# Problem statement
Among the entries below, find the lines holding "computer" and copy them.
═══ Data for the task
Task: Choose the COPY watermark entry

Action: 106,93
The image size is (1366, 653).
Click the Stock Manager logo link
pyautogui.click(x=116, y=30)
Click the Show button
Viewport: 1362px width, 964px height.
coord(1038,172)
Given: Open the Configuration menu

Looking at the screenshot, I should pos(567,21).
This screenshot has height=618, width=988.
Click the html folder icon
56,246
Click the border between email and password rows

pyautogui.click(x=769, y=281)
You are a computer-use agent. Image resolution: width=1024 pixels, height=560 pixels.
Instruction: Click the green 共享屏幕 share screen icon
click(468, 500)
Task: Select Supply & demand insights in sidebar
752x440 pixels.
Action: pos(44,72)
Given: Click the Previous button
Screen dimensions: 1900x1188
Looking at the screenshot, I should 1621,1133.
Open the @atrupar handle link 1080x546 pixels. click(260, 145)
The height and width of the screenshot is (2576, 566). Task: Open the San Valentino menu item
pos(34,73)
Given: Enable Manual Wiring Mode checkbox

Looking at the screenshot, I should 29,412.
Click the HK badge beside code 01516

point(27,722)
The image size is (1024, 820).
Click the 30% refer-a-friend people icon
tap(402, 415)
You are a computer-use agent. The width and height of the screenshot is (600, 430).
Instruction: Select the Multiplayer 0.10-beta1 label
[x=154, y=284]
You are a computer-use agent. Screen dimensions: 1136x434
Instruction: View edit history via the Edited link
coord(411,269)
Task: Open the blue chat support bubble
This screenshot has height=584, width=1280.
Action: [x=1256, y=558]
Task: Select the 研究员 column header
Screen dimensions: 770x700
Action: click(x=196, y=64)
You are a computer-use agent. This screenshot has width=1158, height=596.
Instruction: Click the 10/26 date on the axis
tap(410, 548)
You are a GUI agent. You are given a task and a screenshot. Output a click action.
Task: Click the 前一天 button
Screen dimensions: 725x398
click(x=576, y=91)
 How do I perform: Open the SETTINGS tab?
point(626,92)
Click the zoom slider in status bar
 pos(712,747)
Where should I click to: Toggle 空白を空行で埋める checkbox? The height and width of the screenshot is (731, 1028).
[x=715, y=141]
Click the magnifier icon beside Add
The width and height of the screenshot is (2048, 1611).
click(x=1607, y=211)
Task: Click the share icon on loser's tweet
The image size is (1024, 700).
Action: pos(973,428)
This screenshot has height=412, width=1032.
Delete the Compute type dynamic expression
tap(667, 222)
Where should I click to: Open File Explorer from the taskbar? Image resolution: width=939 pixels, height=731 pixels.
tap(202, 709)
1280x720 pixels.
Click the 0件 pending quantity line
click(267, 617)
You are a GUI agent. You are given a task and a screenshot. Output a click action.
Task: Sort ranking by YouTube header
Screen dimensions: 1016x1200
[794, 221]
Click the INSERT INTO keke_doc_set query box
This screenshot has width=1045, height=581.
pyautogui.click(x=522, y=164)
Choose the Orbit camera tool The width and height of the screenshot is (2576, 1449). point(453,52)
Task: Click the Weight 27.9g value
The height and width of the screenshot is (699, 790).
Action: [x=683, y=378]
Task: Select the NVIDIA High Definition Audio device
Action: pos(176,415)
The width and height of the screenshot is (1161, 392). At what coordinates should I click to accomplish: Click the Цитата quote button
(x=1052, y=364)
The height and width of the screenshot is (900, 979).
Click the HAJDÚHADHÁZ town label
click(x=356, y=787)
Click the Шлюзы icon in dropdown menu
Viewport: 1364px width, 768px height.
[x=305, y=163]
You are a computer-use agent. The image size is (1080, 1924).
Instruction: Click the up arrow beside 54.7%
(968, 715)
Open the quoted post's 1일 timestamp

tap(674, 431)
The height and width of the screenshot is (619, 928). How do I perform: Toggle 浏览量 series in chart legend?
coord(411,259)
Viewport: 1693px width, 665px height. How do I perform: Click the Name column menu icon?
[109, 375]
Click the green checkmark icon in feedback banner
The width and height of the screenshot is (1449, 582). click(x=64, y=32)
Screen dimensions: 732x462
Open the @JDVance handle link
══════
# Written answer
You are a computer-use agent. Image resolution: width=1024 pixels, height=560 pixels.
You are a computer-use agent. The width and height of the screenshot is (600, 430).
You are a computer-use agent. Screen dimensions: 1136x434
You are a computer-use agent. This screenshot has width=1158, height=596.
You are a computer-use agent. The image size is (1080, 1924).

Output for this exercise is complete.